What you should do - Copy nothing before the line containing "Viewport: 1568px width, 729px height.". Reproduce that line and all that follow, exactly, through the end of the records.

Material supplied: Begin

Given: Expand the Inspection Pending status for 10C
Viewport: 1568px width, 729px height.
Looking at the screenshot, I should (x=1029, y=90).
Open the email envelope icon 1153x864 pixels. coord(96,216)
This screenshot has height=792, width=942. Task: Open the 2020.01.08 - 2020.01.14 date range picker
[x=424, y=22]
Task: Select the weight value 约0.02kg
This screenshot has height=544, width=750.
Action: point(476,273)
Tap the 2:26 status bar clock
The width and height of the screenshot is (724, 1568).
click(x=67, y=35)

Material supplied: End

Answer for the task -
Viewport: 1568px width, 729px height.
Looking at the screenshot, I should (x=1029, y=90).
Open the email envelope icon 1153x864 pixels. coord(96,216)
This screenshot has height=792, width=942. Task: Open the 2020.01.08 - 2020.01.14 date range picker
[x=424, y=22]
Task: Select the weight value 约0.02kg
This screenshot has height=544, width=750.
Action: point(476,273)
Tap the 2:26 status bar clock
The width and height of the screenshot is (724, 1568).
click(x=67, y=35)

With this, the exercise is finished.